The caveat before we outline some of the nutritional characteristics of ASD is that, as stated above, most of the evidence is derived from children. Nevertheless, these analyses have provided some fascinating insights into the nutritional abnormalities associated with ASD.

First off, what do we mean by ‘abnormalities’? We are referring to a normal distribution, i.e., the statistical concept represented by a bell-curve with the mean [i.e., the average] in the middle, and the percentages of a population covered by standard deviations[ SD] from the mean: one SD [68.72%], two SD [95.45%], and three SD [99.73%].

Children with ASD are defined by abnormally distributed nutrient intakes; while for most micronutrients children with ASD will exhibit levels within the 10th to 90th percentile, up to 25% lie below or above these reference ranges, depending on the nutrient. For example, abnormally uneven distribution of vitamin B6, from subsets ranging high in red blood cell B6 levels to subsets with pronounced B6 deficiency.

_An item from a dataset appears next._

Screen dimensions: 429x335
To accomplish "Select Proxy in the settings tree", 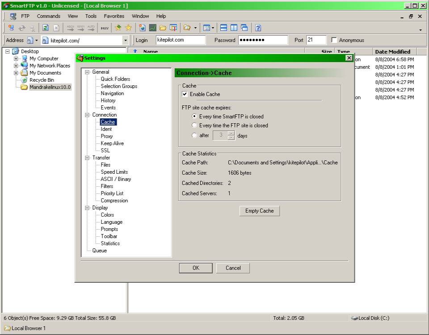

Such abnormal distributions are observed across several nutrients, indicative of the multifaceted presentations and different phenotypes in ASD. Some interesting nutrient characteristics have been observed. For example, low lithium levels in children with ASD have been characterised, and lithium is required as a co-factor in the function of two enzymes linked to ASD symptoms. Another observed abnormal nutritional characteristic is elevated copper-to-zinc ratio, which has been associated with behavioural disorders. Biotin has also been shown to be lower in children with ASD compared to non-ASD controls, and biotin is required as a co-factor in fatty acid synthesis, while deficiencies in biotin in experimental models result in neurological deficits.

Certain underlying metabolic dysfunctions have been identified, which may also relate to ASD symptoms and behavioural disorders, including elevated oxidative stress levels and damage to cell membrane phospholipid layers. The latter appears to be associated with fatty acid metabolism abnormalities, which may be relevant for omega-3 status and related central nervous system disorders. A very important point to bear in mind is that whether these nutritional correlates of ASD are a consequence or cause of the condition is unknown.